Oltre l’etichetta: cosa si nasconde nella denominazione
La denominazione di vendita rappresenta il primo strumento informativo per orientare le nostre scelte alimentari. Nel caso del salame, questa dicitura può apparire rassicurante nella sua semplicità, ma nasconde una lacuna informativa significativa. A differenza di altri prodotti alimentari dove le percentuali degli ingredienti principali sono evidenziate, il salame gode di una sorta di zona grigia normativa che non obbliga i produttori a specificare con chiarezza il rapporto tra carne magra, tessuto adiposo, acqua e additivi.
Questa mancanza di trasparenza ha conseguenze dirette sulle nostre tavole. Chi cerca di seguire un’alimentazione più equilibrata, magari riducendo i grassi saturi o aumentando l’apporto proteico, si trova a navigare a vista senza bussola.
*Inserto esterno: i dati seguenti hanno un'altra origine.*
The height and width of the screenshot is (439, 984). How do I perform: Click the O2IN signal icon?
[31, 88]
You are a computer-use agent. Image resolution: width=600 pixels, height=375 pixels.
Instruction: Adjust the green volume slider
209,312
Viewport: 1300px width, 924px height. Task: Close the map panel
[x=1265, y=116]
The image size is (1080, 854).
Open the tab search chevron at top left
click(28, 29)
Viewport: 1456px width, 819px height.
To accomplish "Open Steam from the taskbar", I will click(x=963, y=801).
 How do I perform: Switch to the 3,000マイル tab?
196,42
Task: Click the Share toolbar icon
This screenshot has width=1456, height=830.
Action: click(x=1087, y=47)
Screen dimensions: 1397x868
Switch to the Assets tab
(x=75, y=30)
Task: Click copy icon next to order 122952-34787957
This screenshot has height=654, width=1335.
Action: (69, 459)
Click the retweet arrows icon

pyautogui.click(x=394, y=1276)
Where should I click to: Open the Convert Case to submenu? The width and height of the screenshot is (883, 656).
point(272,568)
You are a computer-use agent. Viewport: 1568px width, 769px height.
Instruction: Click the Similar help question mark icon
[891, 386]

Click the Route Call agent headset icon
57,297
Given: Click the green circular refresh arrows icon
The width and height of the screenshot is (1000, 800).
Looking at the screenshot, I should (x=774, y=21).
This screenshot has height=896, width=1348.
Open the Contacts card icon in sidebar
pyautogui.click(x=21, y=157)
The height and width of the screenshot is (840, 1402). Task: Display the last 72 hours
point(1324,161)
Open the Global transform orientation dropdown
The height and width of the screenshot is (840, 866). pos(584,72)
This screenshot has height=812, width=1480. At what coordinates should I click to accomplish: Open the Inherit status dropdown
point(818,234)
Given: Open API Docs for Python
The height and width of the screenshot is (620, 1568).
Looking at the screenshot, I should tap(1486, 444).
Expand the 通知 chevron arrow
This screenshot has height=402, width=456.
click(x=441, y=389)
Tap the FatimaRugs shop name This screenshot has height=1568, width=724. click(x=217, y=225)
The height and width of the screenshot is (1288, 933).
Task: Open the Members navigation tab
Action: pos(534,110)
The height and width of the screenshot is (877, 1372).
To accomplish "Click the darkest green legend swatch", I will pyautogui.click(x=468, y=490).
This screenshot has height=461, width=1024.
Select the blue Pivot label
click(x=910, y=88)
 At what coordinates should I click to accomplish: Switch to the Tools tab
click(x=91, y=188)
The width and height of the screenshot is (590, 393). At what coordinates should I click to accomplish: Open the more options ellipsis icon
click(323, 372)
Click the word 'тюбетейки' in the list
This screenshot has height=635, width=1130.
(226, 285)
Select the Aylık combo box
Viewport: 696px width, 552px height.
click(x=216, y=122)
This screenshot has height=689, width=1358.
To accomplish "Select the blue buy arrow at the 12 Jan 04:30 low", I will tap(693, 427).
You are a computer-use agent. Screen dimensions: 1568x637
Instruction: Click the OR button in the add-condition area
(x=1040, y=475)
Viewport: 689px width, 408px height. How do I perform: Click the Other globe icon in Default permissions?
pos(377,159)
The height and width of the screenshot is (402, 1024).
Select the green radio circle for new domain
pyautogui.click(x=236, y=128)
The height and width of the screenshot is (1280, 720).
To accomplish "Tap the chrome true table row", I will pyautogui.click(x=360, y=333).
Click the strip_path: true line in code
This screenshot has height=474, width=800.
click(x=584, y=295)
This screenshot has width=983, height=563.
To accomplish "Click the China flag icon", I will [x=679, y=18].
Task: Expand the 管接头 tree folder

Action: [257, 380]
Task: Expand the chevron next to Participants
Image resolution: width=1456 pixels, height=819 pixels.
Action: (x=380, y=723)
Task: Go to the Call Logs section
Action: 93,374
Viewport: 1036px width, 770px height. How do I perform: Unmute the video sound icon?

La composizione reale: uno sguardo dietro le quinte
La produzione del salame prevede tradizionalmente l’utilizzo di diverse componenti animali, principalmente suino: carne magra tipicamente da spalla o coscia, grasso di copertura come lardo o pancetta, spezie e starter colture. Il problema sorge quando la percentuale di carne magra scende sensibilmente, compensata da un aumento di grasso suino che può superare il 30-40% del peso totale in alcuni prodotti industriali. Alcuni prodotti contengono acqua aggiunta, che può arrivare fino al 5-10% in certi casi, e una serie di additivi come stabilizzanti o conservanti che contribuiscono al peso complessivo senza apportare valore nutrizionale significativo.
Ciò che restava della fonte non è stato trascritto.